A Mayotte, la France viole le droit international, selon son ancien Ambassadeur à L’ONU, Gérard Araud

Gérard Araud, ancien ambassadeur de France aux Etats-Unis, qui fut également le représentant permanent de la France à l’ONU, a donné raison aux revendications Comoriennes sur Mayotte.

Il considère que la France viole le droit international en ne respectant pas l’accession des Comores à l’indépendance dans ses frontières coloniales incluant les quatre îles de l’archipel. 

« En conservant Mayotte, en 1978, la France a violé un principe fondamental du droit international, le respect des frontières nées de la décolonisation. Principe énoncé pour éviter une fragmentation de possessions coloniales dont les limites étaient souvent artificielles. »

A-t-il écrit dans un tweet datant du 27 avril 2023. 

Lorsqu’un contradicteur lui oppose le droit des peuples à disposer d’eux mêmes, le diplomate répond « Ce droit devait s’exercer dans le cadre des frontières coloniales, dans ce cas Les Comores. Sinon, toutes les possessions coloniales risquaient de se fragmenter » avant de poursuivre que sans le respect de ce principe, « c’était la perspective de l’effondrement de tout un continent dans la guerre civile, étant donné que toutes les frontières y ont été tracées au cordeau par le colonisateur et n’ont aucune base ethnique. »

A la question que préconisez vous? il écrit un brin pessimiste « Hélas, hélas…. Un problème sans solution que nous nous sommes mis sur les bras, une île maintenue financièrement à bout de bras voisine d’îles misérables. Il n’est pas difficile de prévoir ce qui se passe et continuera de se passer….. »

Cette prise de position ne fut pas du goût du sénateur de Mayotte Thani Mohamed Soilihi qui a répliqué par un tweet :

« La France n’a violé aucun principe fondamental de droit international s’agissant de Mayotte. Notre île, alors autonome, fut cédée à la France par son représentant le Sultan Andriantsoli par traité du 24 avril 1841 pour se protéger contre les Comores. »

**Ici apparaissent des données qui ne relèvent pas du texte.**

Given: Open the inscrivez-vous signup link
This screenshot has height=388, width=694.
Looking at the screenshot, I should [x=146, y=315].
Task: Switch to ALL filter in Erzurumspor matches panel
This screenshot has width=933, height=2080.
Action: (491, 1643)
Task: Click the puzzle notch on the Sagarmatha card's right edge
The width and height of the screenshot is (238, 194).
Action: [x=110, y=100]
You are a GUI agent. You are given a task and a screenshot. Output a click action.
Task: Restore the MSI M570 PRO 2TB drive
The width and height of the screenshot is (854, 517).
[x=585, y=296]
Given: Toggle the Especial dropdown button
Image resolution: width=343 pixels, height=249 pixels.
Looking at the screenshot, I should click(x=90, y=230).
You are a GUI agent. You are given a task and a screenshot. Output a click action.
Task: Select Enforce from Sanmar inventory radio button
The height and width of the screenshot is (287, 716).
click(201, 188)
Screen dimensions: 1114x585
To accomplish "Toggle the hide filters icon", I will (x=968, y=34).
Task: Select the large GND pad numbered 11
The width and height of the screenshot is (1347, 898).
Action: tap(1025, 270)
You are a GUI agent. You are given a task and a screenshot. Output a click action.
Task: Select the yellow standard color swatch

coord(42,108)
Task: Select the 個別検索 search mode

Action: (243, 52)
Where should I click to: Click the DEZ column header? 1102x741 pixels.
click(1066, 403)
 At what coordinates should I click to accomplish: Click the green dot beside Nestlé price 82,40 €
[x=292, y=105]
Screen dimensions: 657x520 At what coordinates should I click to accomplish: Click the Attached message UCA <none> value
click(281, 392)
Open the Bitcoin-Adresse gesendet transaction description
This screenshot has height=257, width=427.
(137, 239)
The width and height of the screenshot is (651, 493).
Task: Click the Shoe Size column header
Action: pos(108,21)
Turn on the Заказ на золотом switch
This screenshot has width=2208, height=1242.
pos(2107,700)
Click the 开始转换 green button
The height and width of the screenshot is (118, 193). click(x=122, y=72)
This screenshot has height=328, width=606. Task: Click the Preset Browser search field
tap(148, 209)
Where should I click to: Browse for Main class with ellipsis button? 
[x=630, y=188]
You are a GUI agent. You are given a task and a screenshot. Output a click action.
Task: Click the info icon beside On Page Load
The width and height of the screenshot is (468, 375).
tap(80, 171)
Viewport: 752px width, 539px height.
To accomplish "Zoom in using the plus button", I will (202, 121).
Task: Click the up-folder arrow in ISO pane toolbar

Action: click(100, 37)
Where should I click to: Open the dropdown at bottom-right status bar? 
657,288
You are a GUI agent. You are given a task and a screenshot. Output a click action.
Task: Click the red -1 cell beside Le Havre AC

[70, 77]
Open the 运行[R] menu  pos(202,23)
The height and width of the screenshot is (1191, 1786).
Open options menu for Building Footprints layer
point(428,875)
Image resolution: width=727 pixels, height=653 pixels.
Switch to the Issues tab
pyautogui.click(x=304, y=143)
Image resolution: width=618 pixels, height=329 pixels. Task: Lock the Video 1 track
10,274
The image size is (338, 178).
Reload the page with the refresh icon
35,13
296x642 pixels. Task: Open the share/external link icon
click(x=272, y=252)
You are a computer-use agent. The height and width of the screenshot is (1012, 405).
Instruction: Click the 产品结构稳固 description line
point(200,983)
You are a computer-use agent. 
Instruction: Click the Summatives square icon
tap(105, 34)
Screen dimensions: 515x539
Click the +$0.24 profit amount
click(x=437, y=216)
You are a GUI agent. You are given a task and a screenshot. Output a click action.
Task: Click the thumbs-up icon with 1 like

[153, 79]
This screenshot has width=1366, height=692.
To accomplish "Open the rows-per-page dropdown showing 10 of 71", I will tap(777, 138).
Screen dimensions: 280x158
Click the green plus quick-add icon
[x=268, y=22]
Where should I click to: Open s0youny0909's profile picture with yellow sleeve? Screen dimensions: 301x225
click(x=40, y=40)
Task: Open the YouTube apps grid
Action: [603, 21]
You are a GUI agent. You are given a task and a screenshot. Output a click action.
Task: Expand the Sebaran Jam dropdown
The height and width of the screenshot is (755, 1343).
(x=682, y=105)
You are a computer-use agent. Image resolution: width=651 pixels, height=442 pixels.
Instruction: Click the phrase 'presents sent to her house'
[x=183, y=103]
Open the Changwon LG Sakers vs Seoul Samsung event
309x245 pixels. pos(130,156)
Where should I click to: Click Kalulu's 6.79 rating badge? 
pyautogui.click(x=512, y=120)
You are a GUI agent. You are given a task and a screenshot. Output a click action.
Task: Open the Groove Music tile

La déclaration de l’ancien ambassadeur Gérard Araud, un diplomate chevronné qui fut aux premières loges des résolutions des conflits au Conseil de Sécurité de l’ONU est un soutien de poids à la revendication comorienne sur Mayotte. C’est le revers de la médaille de l’opération Wuambushu.

Alors qu’avant son lancement, la Francité de Mayotte semblait aller de soi, chez les français, ces derniers jours malgré une couverture médiatique partiale et biaisée qui ne donne jamais la parole aux Comores, des voix dissonantes se font entendre chez les intellectuels français.

Le célèbre journaliste Edwi Plenel a rappelé dans son éditorial que les mahorais font partie du même peuple que le reste de l’archipel. Patrick Cohen a démontré que les quatre iles devaient accéder à l’indépendance ensemble, archives de Valérie Giscard d’Estaing à l’appuie. Tout cela sur une chaine de télévision nationale française devant la mine déconfite d’Estelle Youssouffa présente sur le plateau.

Le journal le Monde a publié une interview de l’ethnologue Sophie Blanchy intitulée « A Mayotte, les Comoriens ne sont pas des étrangers ». Une aubaine pour la cause de Mayotte comorienne.

Malgré les positions capitulardes du gouvernement comorien qui souffle le chaud et le froid, des soutiens inattendus se prononcent et non des moindres.

Un adage comorien dit « nkondro ya masikini, Mungu de ayiwanao » « le combat du pauvre, c’est Dieu qui le mène à sa place ». il n’a jamais été aussi vrai face aux revers que subit l’opération Wuambushu du moins dans sa phase de démarrage.